The Lenca in El Salvador Encourage Us to Share our Own Valued Stories
A friend of mine, Chris Burbridge, attended a leadership seminar with Antonio Leonel Chevez, hereditary chief of the Lenca Tribe of El Salvador. At that time, I was very anxiously processing Climate Collapse, and Chris shared his notes from the talk with me, as he felt they would help me. They did, impacting me deeply and positively.
Chief Chevez’s words have stayed with me, and recently in the Reflections session of the Conscious Learning Festival, they came back to me when several of the participants were discussing the value of story-telling. In his work, Chief Chevez shares about the stories that his tribe have passed down that refer to their survival through the last Ice Age. He draws some lessons from those stories that we can apply today. They talk about the role the Lenca tribe played, living as they did in the area now called El Salvador near the Equator, which was a ‘climate refuge’ at that time for many people and animals.
After reading my friend’s notes, I went on to read Chief Chevez’s memoir, Ti Manauelike: The Lenca Taulepa Chief and watched the few videos of him speaking that I could find online. Although all of them were interesting and valuable, nowhere did he speak so directly to the value of stories in preserving what is important through the coming Climate Crisis.
For that reason, I wrote to Chief Chevez asking for permission to share these notes. He responded generously saying, “I am so pleased you also share the awareness, concerns and enthusiasm regarding the plight of our home, the Earth. Please feel free to craft your work and if you feel that some comments make a contribution, please feel free to include it. In this issue, we can’t be too academic, our voices must join in our various quirky ways to awaken, inform, ignite and transform. Please let me know if you need additional comments. Have a wonderful day. Chief Chevez, The Lenca People.”
What follows here are the original notes that my friend Chris Burbridge took while Chief Chevez spoke. I have edited them lightly for this blog.
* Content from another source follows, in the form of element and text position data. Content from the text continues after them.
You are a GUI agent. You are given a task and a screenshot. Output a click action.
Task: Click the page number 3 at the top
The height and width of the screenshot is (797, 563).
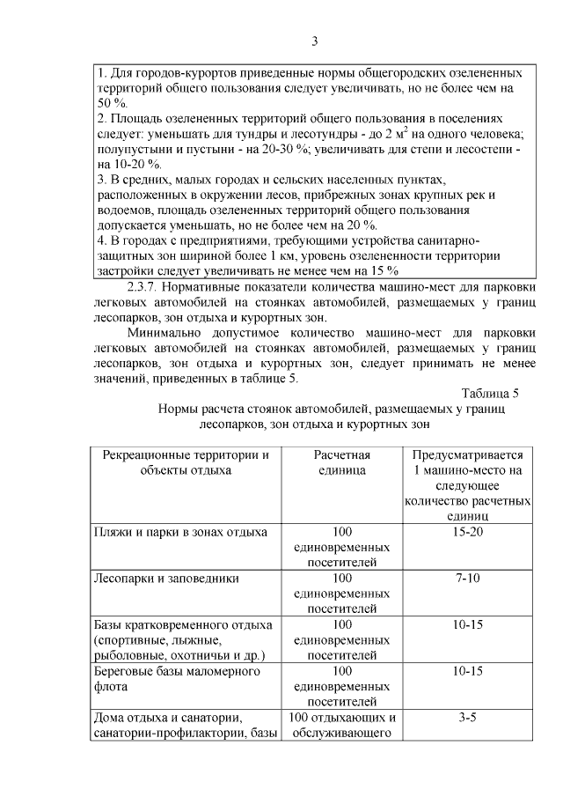[315, 41]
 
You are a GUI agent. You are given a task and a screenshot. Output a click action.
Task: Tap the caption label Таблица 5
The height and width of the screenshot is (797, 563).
[490, 393]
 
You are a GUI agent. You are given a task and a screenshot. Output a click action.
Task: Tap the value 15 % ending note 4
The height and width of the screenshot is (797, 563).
[386, 269]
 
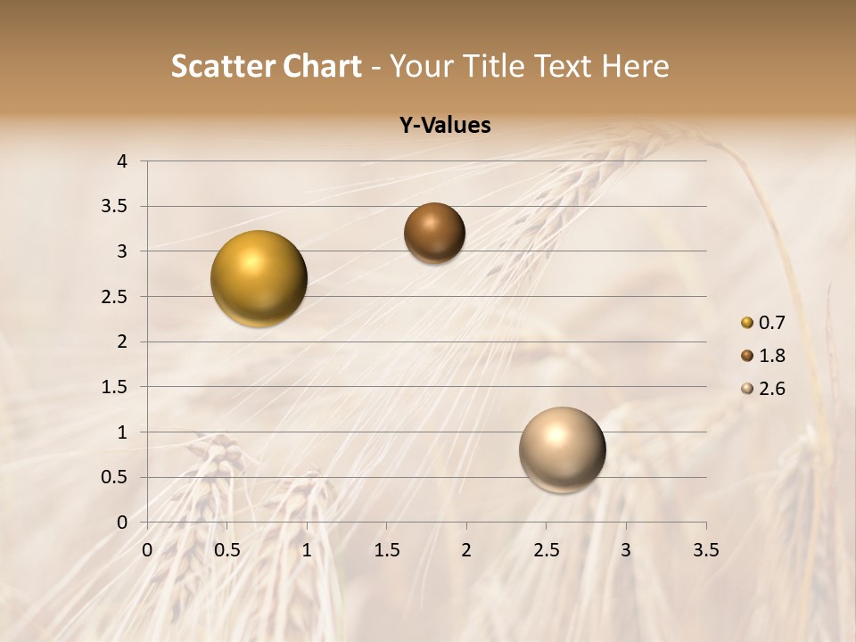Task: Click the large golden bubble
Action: [259, 278]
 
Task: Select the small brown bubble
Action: [434, 233]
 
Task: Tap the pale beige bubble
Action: [562, 449]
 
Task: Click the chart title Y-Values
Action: [444, 126]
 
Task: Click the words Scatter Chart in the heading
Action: [266, 66]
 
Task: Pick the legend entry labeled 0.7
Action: [762, 323]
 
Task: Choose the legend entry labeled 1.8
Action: [762, 356]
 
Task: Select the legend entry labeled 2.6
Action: [762, 389]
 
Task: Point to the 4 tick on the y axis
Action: [122, 161]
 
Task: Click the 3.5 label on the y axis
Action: [115, 207]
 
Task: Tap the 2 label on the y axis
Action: [122, 342]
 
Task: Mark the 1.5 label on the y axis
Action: [115, 387]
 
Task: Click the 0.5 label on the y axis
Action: [115, 477]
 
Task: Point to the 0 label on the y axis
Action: [122, 523]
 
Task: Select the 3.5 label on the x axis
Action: [705, 550]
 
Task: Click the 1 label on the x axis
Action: [307, 550]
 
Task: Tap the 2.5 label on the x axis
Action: [546, 550]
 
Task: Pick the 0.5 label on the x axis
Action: [227, 550]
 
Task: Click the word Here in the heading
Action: [634, 66]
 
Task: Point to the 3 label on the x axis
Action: [626, 550]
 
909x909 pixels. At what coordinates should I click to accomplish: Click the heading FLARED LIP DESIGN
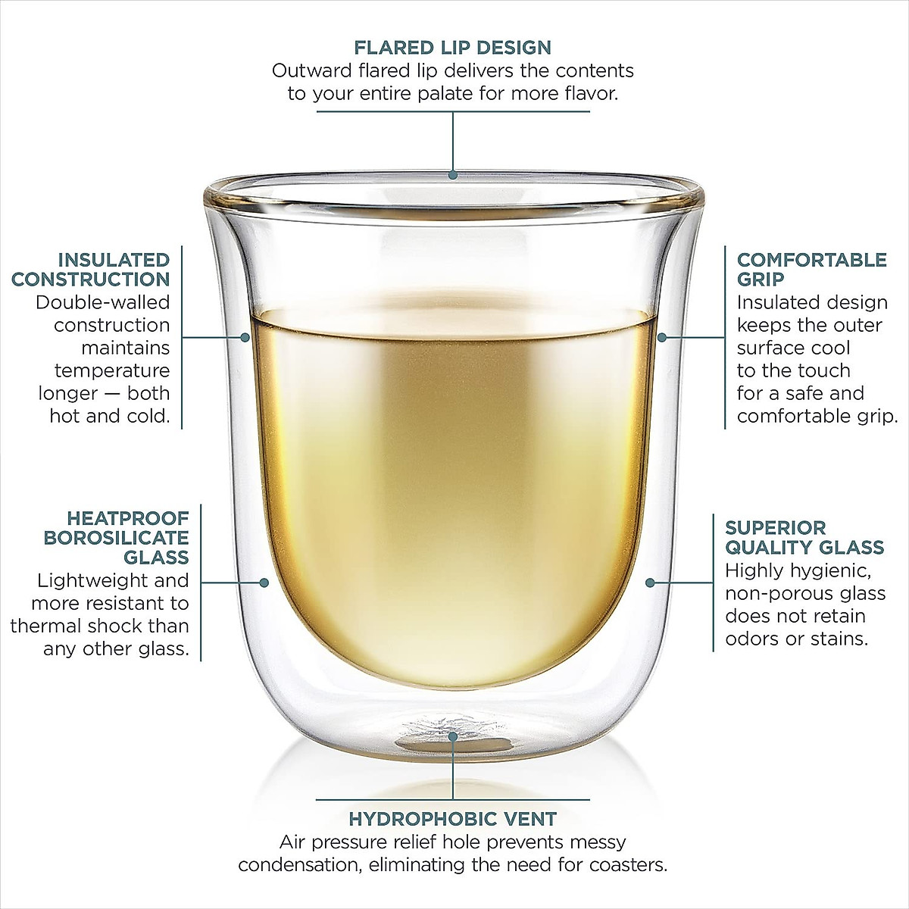(x=453, y=48)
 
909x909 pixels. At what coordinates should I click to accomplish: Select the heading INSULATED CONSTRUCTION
(x=91, y=270)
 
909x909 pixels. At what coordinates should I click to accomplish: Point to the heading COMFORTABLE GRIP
(x=811, y=269)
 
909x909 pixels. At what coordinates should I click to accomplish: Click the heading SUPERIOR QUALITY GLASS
(x=804, y=538)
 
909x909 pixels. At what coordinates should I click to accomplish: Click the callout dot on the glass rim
(x=453, y=175)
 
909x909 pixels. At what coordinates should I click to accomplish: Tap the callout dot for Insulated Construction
(x=245, y=337)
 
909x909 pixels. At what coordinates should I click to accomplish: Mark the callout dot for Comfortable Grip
(x=662, y=337)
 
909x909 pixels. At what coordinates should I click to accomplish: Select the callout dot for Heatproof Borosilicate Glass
(x=264, y=583)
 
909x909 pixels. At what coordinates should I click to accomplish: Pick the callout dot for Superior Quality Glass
(x=649, y=583)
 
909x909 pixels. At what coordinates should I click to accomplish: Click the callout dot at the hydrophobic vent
(x=453, y=736)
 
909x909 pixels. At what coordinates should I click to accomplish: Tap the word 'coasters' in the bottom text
(x=629, y=865)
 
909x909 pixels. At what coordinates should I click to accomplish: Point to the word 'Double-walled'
(x=103, y=302)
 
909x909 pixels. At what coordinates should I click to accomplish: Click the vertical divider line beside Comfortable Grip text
(x=725, y=337)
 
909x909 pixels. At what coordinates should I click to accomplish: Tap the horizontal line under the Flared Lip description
(x=453, y=112)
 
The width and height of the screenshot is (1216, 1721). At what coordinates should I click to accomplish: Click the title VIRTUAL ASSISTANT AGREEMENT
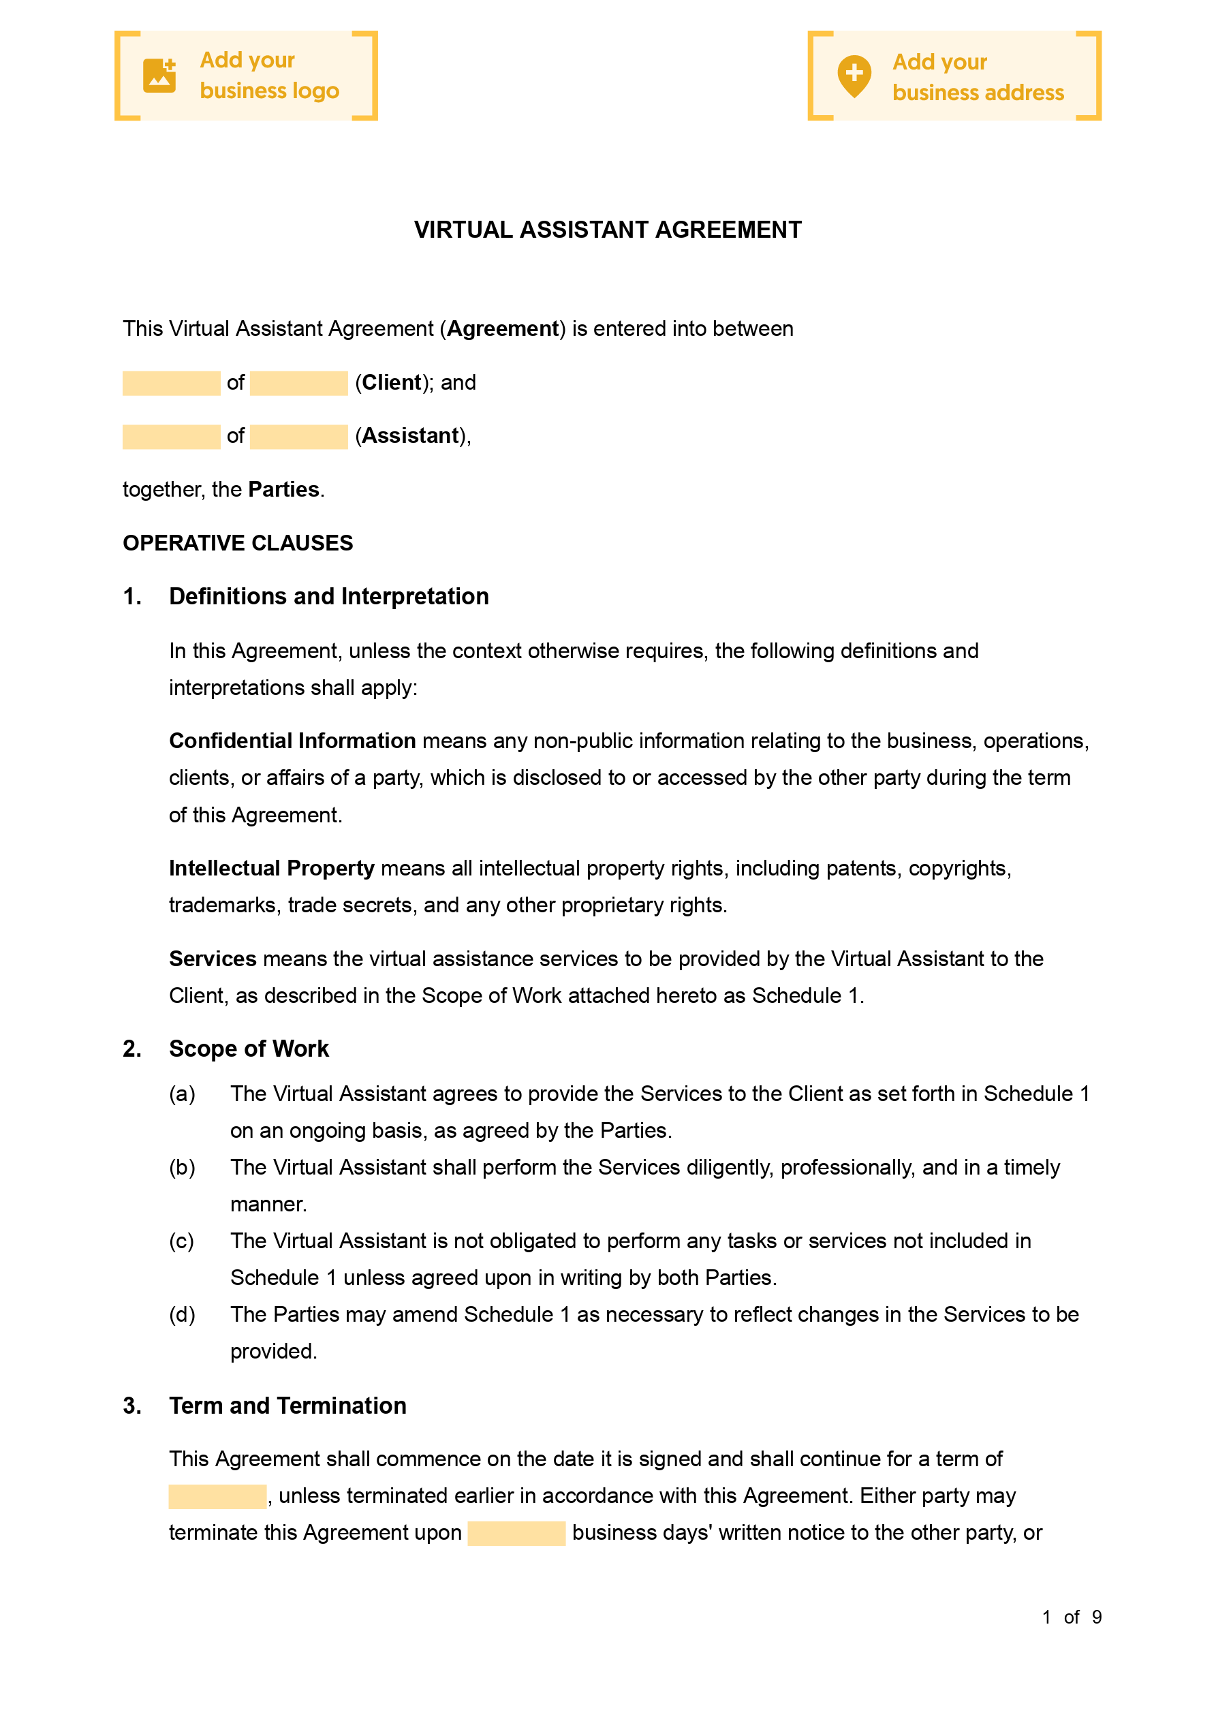pyautogui.click(x=607, y=230)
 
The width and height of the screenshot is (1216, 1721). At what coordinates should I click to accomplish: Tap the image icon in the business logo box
pyautogui.click(x=159, y=76)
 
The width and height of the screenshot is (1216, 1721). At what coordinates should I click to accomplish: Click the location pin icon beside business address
pyautogui.click(x=854, y=76)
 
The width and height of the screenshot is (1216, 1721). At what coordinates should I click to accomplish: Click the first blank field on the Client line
pyautogui.click(x=171, y=383)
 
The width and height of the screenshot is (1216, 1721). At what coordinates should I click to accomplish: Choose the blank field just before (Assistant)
pyautogui.click(x=298, y=436)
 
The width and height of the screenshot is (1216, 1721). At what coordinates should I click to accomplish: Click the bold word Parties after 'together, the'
pyautogui.click(x=283, y=489)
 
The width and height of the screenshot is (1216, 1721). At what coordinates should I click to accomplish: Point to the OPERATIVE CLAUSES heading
pyautogui.click(x=238, y=543)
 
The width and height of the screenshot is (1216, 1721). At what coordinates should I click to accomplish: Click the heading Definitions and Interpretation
pyautogui.click(x=328, y=597)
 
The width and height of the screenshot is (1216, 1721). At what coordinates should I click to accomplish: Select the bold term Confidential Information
pyautogui.click(x=292, y=741)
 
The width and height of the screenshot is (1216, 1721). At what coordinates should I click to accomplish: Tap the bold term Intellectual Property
pyautogui.click(x=271, y=868)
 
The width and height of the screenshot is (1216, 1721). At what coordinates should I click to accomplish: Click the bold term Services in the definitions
pyautogui.click(x=213, y=959)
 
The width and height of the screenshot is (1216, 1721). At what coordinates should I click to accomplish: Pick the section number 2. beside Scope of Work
pyautogui.click(x=132, y=1049)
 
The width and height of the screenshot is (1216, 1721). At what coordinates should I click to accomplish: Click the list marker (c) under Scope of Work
pyautogui.click(x=181, y=1241)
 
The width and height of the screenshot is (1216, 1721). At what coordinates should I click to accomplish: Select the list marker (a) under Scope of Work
pyautogui.click(x=181, y=1094)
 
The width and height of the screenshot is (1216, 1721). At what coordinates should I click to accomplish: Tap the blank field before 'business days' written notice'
pyautogui.click(x=516, y=1533)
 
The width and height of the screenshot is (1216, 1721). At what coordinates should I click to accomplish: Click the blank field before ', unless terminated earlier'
pyautogui.click(x=217, y=1496)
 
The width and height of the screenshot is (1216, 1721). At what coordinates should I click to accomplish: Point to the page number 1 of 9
pyautogui.click(x=1072, y=1617)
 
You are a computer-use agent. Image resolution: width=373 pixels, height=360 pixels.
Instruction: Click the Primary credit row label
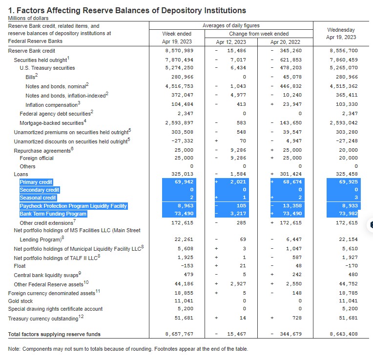36,182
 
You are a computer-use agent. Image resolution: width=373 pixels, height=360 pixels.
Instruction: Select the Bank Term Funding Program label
53,214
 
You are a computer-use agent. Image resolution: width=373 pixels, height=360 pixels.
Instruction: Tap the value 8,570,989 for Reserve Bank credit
179,51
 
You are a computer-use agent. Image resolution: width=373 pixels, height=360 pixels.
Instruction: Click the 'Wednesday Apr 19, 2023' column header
341,34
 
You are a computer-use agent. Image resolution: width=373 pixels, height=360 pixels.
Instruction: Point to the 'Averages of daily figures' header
231,25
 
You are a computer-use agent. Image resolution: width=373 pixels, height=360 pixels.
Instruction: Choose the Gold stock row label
21,301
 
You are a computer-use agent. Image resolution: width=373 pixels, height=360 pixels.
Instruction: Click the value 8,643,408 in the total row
344,334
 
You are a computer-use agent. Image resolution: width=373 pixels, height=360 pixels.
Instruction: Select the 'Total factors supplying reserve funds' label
54,334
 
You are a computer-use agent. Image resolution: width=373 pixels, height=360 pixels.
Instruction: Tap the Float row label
20,266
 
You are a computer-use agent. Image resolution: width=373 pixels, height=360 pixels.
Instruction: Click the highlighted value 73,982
348,214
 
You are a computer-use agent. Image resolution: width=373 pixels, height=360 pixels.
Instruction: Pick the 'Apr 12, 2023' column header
231,42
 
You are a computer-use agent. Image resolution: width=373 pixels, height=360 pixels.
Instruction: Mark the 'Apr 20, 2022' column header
285,42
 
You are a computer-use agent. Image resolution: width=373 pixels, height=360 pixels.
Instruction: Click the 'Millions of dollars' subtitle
28,18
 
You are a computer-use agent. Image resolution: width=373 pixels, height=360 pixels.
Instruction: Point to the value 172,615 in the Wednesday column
347,223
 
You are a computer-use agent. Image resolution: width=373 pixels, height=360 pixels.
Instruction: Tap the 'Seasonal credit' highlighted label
38,198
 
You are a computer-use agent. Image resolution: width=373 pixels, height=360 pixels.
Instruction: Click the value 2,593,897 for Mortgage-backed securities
179,123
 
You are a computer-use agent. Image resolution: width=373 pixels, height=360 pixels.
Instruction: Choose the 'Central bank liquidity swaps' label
47,275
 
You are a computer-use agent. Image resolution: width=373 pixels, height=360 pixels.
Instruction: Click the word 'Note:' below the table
14,349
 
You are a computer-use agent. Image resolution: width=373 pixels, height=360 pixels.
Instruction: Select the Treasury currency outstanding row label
46,318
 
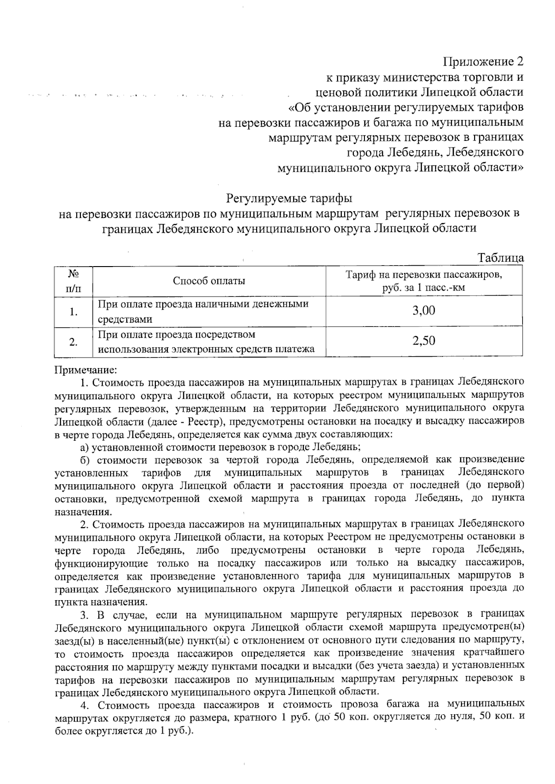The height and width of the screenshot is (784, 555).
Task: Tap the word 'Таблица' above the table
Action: pos(500,258)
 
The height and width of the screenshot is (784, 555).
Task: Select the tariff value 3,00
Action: pos(424,310)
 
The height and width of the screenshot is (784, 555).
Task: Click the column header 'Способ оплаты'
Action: pos(209,281)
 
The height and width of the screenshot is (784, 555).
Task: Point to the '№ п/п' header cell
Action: pos(73,281)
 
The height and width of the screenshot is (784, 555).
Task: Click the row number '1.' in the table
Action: pos(73,312)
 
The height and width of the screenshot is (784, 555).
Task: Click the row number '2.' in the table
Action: pos(73,342)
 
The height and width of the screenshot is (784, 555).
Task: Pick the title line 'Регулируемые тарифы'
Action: pos(289,199)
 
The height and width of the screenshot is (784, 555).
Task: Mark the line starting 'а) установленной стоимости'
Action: pos(221,447)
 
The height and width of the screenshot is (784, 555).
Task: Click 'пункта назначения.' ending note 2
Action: pos(101,602)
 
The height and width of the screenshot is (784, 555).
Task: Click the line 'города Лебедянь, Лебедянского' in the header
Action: pos(435,152)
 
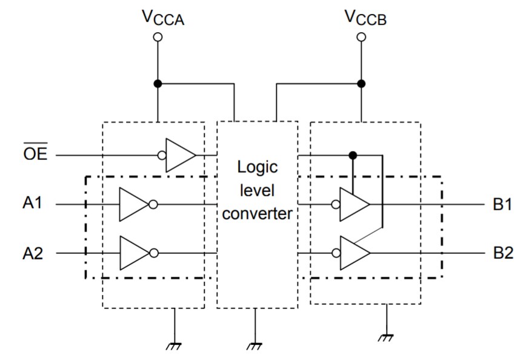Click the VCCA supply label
(x=162, y=18)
“In March, I got to attend an event with Lenca-Maya Hereditary Chief Leonel Chevez. I found him one of the most remarkable people—extraordinarily articulate in Western academic terms, yet he spoke from some ancient place that had a certain feel about it, a certain truth, gentleness, wisdom. He believes that his tribe (a threatened minority in El Salvador) have stories that go back to the Ice Age, and before. Here are some notes.
“ ‘Create stories of the things you want to keep—to survive to the next bubble.’ What Chief Chevez means is, if we go through very tough times, he was taught to spread the seeds of the most important things, scatter them throughout the world, so that they would survive through that time. He says he has evidence and stories from his people from before the Ice Age that happened 11,000 years ago, and that they and their culture survived through and beyond that.
“He did not just say that. I wrote as fast as I could. He said:
” ‘As people we are able, can read the ebb and flow of economic cycles and seize the moment and dance with it, and influence it with something. It is important to ask ourselves, ‘how can I, in my little time, alleviate some of the suffering? Kairos is so malnourished here. ‘ [Kairos—a Greek concept of time that represents flow, feel, and the ripeness of the moment, as opposed to linear clock time]
” ‘If systems get unstable in the world in one place, we can tell people, there’s more food over here—here. We can do that. We can help everyone flourish.’
” ‘You will be the ancestors to future generations. What stories will they tell about you? Be those ancestors, like my past ones who predicted the coming ice age (11,000 years ago), and planned for it. Somehow, humans survive. You have made it this far. In 1,000 years, if someone asks you, ‘what did you do?’ what will be your answer? We need to do something if we can, while we can. What are the key talents that we are here to develop?’
“He says he gets paid a lot of money to fly around the world and work with leaders, because they have these perfect-looking lives, but still they feel empty, and they don’t know what to do.”
The seminar was held in Marin County, California in March of 2019, organized by Kairos Leadership Development Group. Antonio Leonel Chevez is a principal presenter for the leadership consultant group, Neuro Power, Chief Antonio Leonel Chevez, Chris Burbridge and Mark Morey of Kairos Leadership Group have all given their permission for these notes to be published.